● **SELECTED TEXT**
-- Start --

AMI: Who are you and why should we care?

Chris SteinerCS: I’m a senior writer at Forbes magazine and the author of $20 Per Gallon, How the Inevitable Rise in the Price of Gasoline Will Change Our Lives for the Better. But who cares about that? Why you should care: I’m from the future and I own a hoverboard.

AMI: I’ve had the occasion to see you a few times. Clearly, you have the capabilities to live a Mustached American lifestyle but you hide these capabilities in fear, loathing, and shame. Why?

CS: This kind of goes back to the hoverboard. I don’t want to upset the natural order of things here on earth. Either you can ride a hoverboard or you can have a mustache. If you do both, you’ll throw off the space-time continuum.

AMI: You wrote an interesting pamphlet about the potential breakdown in our culture as the price of gasoline rises. Besides making a buck, what compelled you to spend the three weeks doing the research on this?

CS: We’re very proud of the pamphlet. We even bought premium staples to put it together. I wouldn’t use the term “breakdown,” but yes, our society faces giant future challenges in the form of much higher gas prices. The ebbing of oil supplies and the rise in the world’s energy demands will together form the most powerful force of the 21st century. Almost everything in our lives will change.

-- End --

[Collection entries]
-- Start --

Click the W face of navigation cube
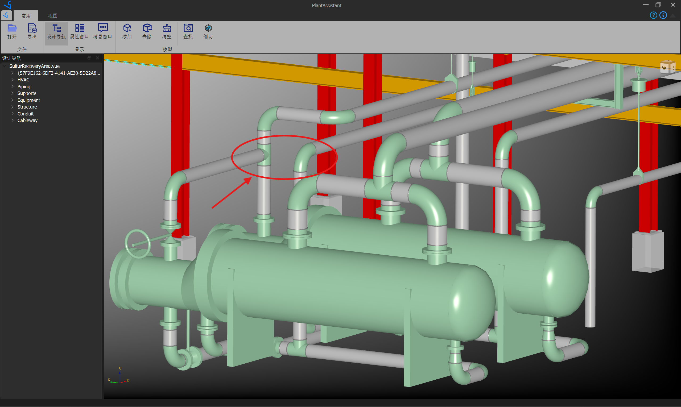The image size is (681, 407). point(664,67)
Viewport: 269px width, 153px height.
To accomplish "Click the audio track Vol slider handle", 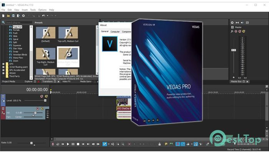I will 35,113.
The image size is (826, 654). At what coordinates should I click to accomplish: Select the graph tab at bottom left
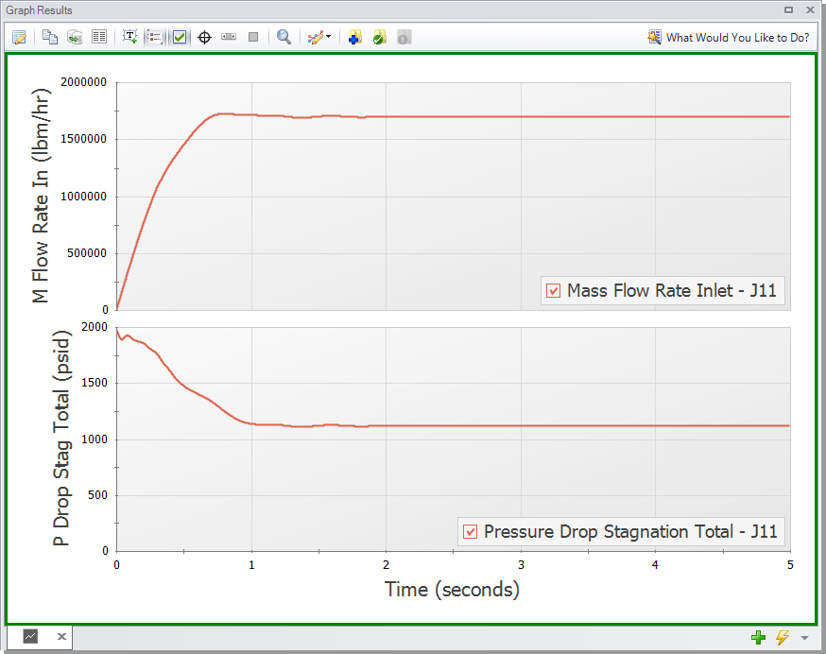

-- End --

● **TO BE DONE**
Can you copy out the interview above word for word, everything from "Chris SteinerCS: I’m" down to "own a hoverboard."?

● **COMPLETE ANSWER**
Chris SteinerCS: I’m a senior writer at Forbes magazine and the author of $20 Per Gallon, How the Inevitable Rise in the Price of Gasoline Will Change Our Lives for the Better. But who cares about that? Why you should care: I’m from the future and I own a hoverboard.